The Jaguars released starting quarterback David Garrard five days before the opener, switched QBs again two weeks later and matched the worst start in franchise history (1-5).

Things didn't get any better from there.

Owner Wayne Weaver fired coach Jack Del Rio on the same late November day that he announced he was selling the team. Tucker took over and made significant changes, cutting starting receiver Jason Hill, firing receivers coach Johnny Cox and reassigning quarterbacks coach Mike Sheppard.

The Jaguars (5-11) went 2-3 under Tucker, probably not enough for him to get the full-time job. Coaches were told they had to be out of the building by Friday.

"The picture is cloudy, but it will become clearer at some point in time," Tucker said.

General manager Gene Smith is leading the coaching search. New owner Shahid Khan officially takes over Wednesday and insists money will not be a factor in assembling the right staff. The search took off Monday, with at least five offensive coordinators to be interviewed.

The list includes Atlanta's Mike Mularkey, the New York Jets' Brian Schottenheimer and Carolina's Rob Chudzinski. ESPN reported that Denver's Mike McCoy and New England's Bill O'Brien also will be interviewed.

Atlanta coach Mike Smith confirmed the Jaguars have requested permission to interview Mularkey and that the team has "signed off and granted that opportunity."

Jets general manager Mike Tannenbaum wants Schottenheimer back in New York next season, but confirmed Monday that Schottenheimer will speak to the Jaguars.

And a person familiar with the negotiations said the Jaguars have also requested permission to interview the Panthers' Chudzinski. The person spoke to The Associated Press on the condition of anonymity because neither team had publicly announced the request.

"I'm excited to get a new direction," tight end Marcedes Lewis said. "We're ready to figure out what we're going to be doing and just get better."

Even though the Jaguars had the worst offense in the league, players believe they are close to piecing together a playoff-caliber roster that features running back Maurice Jones-Drew, Lewis and a defense that ranked sixth in the NFL despite several key injuries down the stretch.

Jones-Drew bounced back from a knee injury in 2010 to break the franchise's single-season rushing record with 1,606 yards, which also led the league. His accomplishment was even more impressive considering the Jaguars had the NFL's worst passing offense.
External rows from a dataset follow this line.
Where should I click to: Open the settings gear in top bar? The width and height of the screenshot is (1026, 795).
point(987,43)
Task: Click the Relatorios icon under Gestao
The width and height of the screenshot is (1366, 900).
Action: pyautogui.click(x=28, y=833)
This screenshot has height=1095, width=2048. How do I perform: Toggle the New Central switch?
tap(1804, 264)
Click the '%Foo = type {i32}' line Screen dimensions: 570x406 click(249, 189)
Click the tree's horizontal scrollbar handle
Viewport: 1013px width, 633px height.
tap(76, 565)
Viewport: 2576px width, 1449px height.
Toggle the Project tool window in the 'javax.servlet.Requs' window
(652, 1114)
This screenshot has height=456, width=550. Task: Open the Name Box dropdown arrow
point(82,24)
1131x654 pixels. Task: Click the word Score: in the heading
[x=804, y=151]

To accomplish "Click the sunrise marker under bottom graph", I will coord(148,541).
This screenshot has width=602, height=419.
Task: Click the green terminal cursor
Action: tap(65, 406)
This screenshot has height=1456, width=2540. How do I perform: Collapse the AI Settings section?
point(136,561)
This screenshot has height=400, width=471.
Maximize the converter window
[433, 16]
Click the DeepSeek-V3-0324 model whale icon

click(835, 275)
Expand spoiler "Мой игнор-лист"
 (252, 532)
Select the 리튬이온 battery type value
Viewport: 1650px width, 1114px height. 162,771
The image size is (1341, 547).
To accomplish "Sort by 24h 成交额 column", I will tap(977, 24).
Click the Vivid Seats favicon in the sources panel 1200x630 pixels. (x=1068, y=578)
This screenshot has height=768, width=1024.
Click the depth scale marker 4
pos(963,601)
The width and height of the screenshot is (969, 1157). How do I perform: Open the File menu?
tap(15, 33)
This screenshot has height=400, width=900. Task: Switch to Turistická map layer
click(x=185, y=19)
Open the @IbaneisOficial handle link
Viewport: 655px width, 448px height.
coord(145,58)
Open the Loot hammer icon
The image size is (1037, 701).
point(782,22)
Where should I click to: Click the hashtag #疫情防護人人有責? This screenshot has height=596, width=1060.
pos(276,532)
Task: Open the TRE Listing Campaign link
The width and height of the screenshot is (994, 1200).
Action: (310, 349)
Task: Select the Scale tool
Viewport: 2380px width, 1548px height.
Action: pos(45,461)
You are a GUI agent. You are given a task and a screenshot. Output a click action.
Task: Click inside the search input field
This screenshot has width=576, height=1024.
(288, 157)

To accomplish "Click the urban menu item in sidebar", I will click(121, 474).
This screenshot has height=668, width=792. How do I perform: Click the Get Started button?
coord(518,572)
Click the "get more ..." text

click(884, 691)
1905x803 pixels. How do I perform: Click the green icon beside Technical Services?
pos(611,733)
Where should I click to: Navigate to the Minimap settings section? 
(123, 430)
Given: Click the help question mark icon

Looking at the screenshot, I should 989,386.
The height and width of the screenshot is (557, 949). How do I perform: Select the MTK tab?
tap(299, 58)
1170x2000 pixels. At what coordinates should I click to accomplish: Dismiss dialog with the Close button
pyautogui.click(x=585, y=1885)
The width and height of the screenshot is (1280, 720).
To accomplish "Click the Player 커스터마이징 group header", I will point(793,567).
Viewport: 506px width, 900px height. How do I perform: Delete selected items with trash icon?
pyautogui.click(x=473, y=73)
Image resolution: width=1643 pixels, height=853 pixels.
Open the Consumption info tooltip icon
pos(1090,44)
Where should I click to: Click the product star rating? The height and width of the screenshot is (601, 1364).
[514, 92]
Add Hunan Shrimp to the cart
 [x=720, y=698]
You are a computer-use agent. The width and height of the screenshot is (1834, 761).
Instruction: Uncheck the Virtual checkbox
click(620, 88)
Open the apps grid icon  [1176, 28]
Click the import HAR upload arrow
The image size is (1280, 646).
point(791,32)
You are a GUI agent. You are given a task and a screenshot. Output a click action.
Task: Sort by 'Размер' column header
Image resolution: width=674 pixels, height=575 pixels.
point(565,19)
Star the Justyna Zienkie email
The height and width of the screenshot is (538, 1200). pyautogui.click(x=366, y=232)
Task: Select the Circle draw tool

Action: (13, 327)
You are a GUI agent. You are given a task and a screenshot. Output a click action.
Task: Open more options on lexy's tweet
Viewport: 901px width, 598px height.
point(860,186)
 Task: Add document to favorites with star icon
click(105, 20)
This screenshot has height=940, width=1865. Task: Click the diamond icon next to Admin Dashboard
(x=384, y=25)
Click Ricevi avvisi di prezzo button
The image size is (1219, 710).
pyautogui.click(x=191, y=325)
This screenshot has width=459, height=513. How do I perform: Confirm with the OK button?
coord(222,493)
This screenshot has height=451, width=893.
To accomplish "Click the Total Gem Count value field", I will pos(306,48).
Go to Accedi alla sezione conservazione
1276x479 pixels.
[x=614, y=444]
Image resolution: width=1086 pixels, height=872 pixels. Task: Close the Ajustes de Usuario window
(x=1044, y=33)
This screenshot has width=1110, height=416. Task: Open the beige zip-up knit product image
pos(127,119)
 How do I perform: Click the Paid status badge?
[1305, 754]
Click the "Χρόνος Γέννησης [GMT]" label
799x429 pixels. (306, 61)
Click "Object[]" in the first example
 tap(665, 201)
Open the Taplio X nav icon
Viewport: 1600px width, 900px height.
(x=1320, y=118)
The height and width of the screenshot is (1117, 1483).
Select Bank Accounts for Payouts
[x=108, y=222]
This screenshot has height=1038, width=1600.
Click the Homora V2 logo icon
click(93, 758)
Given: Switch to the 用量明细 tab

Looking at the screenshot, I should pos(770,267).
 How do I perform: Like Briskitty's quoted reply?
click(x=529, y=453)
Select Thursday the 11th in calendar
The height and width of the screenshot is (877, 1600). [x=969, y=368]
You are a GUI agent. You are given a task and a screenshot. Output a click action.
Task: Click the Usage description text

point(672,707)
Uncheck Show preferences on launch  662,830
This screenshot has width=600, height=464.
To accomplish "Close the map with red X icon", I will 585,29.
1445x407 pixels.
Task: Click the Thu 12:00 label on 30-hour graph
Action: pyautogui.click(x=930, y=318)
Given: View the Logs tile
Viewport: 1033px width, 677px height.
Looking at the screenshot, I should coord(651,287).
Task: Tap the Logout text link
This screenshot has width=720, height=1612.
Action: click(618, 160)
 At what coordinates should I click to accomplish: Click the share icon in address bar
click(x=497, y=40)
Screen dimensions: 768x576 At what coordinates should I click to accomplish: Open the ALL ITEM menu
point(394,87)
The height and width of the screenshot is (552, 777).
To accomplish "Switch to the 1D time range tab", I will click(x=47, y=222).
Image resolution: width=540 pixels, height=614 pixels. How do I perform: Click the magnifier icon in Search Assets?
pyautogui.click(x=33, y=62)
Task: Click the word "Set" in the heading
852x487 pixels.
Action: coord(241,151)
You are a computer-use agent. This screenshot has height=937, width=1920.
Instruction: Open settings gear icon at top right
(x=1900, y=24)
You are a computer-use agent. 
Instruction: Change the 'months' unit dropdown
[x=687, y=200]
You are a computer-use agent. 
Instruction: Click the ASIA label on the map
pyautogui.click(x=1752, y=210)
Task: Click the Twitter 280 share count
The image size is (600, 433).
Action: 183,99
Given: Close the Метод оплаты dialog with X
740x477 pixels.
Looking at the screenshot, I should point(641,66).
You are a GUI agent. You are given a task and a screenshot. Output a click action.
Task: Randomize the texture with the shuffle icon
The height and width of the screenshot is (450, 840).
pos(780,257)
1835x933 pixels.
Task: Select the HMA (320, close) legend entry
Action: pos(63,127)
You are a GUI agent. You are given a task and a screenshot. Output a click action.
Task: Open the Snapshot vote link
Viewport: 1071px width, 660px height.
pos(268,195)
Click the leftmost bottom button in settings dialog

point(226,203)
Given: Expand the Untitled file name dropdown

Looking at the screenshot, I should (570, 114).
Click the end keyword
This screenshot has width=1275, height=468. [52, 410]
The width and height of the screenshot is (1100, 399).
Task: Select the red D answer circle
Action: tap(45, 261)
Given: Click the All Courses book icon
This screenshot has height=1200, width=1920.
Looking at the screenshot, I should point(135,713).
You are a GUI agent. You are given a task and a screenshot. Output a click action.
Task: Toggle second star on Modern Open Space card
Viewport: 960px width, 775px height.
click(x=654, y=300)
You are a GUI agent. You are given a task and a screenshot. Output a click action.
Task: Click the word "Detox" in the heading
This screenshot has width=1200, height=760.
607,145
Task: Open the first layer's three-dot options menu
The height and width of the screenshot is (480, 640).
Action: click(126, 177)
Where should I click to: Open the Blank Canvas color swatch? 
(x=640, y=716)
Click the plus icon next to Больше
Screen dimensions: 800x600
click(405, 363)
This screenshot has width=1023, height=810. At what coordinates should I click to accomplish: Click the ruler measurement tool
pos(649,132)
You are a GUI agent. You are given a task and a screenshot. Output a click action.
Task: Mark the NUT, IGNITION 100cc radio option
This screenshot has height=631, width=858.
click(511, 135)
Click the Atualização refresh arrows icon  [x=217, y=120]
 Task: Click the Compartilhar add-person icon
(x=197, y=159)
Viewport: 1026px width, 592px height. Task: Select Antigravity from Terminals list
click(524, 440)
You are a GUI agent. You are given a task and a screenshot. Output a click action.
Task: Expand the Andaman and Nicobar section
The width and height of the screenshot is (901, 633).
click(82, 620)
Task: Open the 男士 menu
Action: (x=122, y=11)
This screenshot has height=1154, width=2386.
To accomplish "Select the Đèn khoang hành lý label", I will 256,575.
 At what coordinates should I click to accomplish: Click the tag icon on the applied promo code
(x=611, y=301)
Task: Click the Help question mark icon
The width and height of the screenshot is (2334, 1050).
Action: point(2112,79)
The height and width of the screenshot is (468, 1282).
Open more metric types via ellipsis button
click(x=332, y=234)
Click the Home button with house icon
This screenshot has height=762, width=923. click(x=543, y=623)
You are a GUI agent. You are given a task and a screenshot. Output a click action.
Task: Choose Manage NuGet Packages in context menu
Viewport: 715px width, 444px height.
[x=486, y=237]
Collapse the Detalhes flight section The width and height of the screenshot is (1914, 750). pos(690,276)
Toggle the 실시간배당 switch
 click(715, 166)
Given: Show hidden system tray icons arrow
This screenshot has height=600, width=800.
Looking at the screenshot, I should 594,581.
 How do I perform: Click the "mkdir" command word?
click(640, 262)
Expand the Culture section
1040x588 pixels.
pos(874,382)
Only three others since 1978 — New Orleans' George Rogers in 1981, Los Angeles' Eric Dickerson in 1986 and Baltimore's Jamal Lewis in 2003 — won the rushing title on a team ranked last in passing.

Jones-Drew routinely faced stacked lines and run blitzes. Nonetheless, he averaged 100 yards a game.

"It was an eight- or nine-man box consistently," guard Uche Nwaneri said. "For an offense to be able to accomplish that against those kind of odds, it was great to see, really proud of that. ... Teams are just saying, 'We know you're the only player that's a threat to us and we're just going to focus all our energy on stopping you,' and they couldn't."

MJD finished with 1,980 yards from scrimmage, second in the league behind Baltimore's Ray Rice, and accounted for 47.7 percent of Jacksonville's offense.